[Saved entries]
[Start of section]
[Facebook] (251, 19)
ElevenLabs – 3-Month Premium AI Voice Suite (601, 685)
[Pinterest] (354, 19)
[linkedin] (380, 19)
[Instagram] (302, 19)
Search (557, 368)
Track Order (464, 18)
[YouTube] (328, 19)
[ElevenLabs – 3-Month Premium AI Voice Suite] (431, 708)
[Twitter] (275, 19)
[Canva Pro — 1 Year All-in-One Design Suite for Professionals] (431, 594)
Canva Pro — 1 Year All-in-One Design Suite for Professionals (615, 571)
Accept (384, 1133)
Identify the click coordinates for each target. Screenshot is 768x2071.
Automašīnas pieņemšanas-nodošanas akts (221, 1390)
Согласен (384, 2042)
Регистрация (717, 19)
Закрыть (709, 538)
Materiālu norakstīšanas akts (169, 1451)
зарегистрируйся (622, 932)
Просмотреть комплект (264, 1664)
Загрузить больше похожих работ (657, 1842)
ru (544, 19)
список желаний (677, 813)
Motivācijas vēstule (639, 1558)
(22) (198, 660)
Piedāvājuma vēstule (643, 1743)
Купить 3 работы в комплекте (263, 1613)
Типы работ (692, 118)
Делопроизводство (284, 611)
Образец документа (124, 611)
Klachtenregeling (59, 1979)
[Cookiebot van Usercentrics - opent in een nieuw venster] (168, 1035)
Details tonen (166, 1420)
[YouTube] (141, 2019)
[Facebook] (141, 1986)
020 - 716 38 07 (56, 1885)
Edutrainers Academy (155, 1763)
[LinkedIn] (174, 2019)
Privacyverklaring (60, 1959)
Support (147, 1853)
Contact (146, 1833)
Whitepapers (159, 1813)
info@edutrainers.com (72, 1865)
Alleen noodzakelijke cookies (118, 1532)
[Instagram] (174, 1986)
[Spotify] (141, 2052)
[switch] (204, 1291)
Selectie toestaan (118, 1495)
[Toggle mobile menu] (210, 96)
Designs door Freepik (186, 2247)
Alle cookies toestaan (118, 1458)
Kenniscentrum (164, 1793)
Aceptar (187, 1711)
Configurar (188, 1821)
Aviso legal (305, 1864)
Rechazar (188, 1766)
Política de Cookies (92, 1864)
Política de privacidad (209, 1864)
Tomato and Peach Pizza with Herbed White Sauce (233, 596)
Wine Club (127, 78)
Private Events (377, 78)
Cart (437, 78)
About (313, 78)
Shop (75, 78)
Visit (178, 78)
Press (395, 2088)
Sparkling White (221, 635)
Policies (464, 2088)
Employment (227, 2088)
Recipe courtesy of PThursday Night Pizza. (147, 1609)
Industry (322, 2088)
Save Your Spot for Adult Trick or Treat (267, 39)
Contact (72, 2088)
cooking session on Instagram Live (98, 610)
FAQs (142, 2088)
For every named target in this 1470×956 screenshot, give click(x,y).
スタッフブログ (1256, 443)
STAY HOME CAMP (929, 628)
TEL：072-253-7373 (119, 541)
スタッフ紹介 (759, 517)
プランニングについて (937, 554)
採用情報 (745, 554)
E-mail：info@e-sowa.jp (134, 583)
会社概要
[End of section]
# PROBLEM TO SOLVE
Among the records above, find the lines that contain "Voice" and copy every one.

# EXERCISE SOLUTION
ElevenLabs – 3-Month Premium AI Voice Suite (601, 685)
[ElevenLabs – 3-Month Premium AI Voice Suite] (431, 708)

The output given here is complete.